TASK OBJECTIVE:
Copy out each line of the entries where the word "link" is present.

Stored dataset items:
_ _ _

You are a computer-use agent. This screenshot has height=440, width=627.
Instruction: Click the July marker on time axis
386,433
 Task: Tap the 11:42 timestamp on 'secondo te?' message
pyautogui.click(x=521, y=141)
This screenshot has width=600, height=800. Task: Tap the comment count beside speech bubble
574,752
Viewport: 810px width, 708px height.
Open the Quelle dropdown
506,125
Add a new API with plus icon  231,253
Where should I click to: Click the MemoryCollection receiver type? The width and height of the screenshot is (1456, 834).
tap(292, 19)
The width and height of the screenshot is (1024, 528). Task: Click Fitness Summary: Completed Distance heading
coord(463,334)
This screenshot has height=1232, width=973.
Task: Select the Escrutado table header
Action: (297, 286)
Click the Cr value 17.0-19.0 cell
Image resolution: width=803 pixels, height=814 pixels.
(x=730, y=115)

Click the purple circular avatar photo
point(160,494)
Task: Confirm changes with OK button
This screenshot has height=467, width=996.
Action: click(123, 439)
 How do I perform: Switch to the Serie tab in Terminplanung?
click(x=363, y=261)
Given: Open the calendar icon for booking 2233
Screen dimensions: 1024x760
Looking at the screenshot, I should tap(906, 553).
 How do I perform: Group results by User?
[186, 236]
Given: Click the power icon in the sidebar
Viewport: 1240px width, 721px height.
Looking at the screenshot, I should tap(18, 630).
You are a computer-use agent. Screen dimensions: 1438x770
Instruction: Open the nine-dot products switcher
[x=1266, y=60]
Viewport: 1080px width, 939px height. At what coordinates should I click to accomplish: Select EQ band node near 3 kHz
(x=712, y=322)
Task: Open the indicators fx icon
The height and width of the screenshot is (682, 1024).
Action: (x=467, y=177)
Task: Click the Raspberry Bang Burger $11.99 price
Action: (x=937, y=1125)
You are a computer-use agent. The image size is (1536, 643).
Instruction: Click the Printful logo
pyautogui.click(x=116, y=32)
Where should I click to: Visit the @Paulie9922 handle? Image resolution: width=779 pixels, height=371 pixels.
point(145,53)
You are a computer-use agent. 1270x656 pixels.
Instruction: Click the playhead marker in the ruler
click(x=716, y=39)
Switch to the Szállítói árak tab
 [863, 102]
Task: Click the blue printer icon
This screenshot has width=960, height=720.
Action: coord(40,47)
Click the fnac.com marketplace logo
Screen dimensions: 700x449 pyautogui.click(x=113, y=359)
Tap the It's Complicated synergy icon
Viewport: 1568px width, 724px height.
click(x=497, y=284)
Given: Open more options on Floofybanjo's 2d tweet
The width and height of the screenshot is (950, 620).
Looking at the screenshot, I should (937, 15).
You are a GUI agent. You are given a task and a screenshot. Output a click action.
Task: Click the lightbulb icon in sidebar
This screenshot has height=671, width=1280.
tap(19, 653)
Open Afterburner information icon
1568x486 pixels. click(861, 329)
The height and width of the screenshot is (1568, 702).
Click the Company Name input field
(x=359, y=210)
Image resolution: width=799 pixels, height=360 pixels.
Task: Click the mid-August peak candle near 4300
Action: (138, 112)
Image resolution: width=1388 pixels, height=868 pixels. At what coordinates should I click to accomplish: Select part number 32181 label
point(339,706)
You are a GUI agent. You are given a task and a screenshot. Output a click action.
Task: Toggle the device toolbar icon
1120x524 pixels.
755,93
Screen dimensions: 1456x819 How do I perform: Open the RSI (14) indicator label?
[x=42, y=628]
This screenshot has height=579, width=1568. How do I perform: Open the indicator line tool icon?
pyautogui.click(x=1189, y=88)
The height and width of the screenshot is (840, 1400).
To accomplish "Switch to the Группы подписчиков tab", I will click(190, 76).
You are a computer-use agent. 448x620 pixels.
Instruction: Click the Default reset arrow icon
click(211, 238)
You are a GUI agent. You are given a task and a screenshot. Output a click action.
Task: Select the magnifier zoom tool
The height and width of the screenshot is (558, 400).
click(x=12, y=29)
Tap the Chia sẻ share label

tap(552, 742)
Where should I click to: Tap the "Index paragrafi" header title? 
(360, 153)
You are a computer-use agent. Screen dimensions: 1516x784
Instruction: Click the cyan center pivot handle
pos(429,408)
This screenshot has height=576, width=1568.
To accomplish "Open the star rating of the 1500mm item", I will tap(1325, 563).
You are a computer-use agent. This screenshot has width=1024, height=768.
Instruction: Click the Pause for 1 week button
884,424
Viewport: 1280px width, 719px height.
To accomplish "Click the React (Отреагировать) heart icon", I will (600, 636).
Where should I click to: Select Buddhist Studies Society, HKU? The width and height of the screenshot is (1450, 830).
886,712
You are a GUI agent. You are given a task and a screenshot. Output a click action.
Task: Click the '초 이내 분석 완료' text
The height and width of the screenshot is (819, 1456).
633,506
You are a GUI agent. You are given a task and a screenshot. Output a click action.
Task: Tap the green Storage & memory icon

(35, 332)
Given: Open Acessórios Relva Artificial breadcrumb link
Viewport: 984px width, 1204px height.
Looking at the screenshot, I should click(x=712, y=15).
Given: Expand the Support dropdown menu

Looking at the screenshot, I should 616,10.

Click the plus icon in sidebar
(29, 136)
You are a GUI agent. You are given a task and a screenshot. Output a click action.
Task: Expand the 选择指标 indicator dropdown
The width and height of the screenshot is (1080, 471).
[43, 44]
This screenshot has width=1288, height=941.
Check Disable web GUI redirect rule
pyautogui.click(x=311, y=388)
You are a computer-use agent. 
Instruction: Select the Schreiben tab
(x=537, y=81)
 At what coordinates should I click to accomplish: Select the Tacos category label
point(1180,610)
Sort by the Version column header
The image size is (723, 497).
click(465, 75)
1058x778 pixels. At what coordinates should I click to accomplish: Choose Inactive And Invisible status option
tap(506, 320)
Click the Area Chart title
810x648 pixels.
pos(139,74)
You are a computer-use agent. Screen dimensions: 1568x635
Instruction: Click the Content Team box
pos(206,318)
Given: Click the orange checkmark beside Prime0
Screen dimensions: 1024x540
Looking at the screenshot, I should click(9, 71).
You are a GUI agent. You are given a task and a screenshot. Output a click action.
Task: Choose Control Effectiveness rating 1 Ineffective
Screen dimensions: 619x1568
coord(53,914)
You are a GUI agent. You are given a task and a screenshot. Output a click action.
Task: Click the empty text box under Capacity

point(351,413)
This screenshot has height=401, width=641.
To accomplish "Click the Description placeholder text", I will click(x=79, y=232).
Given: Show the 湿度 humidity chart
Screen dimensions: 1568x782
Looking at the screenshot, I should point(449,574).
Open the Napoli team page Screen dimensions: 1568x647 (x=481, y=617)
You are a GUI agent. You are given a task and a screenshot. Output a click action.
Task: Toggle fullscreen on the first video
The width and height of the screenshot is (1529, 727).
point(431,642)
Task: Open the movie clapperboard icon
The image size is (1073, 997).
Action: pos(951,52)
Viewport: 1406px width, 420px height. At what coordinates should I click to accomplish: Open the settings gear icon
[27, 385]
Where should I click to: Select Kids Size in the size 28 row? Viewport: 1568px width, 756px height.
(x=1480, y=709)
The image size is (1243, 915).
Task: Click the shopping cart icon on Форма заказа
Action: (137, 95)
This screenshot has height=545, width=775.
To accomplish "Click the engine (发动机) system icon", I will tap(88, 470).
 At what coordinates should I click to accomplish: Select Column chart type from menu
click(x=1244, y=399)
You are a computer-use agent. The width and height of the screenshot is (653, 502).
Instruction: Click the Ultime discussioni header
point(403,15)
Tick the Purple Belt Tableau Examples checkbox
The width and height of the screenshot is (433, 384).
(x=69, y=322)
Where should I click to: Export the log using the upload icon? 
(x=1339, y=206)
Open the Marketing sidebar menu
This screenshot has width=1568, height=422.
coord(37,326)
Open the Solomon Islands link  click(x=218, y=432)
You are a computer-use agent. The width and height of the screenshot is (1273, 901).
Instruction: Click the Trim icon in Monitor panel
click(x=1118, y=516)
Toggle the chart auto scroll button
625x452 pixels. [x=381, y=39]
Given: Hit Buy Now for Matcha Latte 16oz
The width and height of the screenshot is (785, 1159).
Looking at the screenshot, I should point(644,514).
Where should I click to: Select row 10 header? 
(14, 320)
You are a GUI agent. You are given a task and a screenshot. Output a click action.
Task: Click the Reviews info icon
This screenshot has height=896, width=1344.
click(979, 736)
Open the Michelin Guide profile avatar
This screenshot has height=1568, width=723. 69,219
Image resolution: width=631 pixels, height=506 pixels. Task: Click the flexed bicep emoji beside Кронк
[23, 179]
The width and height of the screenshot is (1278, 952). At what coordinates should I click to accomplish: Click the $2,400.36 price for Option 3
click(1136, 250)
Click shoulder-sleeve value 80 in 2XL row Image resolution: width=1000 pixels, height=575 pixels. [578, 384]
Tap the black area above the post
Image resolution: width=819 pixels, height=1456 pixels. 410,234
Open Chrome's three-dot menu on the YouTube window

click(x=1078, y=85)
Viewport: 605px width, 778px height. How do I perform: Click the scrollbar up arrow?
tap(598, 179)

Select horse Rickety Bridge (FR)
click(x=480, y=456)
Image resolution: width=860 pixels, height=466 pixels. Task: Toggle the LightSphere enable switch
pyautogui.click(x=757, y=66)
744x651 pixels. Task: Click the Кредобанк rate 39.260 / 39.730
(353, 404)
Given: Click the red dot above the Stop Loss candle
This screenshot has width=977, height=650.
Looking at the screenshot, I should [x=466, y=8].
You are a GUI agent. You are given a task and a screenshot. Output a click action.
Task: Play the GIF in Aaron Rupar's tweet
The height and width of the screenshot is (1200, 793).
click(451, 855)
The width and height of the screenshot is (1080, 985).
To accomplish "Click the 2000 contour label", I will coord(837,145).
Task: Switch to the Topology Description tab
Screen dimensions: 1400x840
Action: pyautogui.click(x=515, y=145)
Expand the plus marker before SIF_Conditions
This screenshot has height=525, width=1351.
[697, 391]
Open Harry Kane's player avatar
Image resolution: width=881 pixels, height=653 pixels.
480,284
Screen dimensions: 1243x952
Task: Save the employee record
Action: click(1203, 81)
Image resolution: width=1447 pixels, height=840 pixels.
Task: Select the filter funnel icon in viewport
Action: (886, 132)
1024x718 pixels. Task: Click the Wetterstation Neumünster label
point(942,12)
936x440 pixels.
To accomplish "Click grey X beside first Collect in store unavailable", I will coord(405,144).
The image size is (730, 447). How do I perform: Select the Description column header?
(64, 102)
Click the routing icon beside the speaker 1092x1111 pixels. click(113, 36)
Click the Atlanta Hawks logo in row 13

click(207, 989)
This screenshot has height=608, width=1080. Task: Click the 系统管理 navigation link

_ _ _

SOLUTION:
Given: Open Acessórios Relva Artificial breadcrumb link
Open the Solomon Islands link  click(x=218, y=432)
This screenshot has height=608, width=1080. Task: Click the 系统管理 navigation link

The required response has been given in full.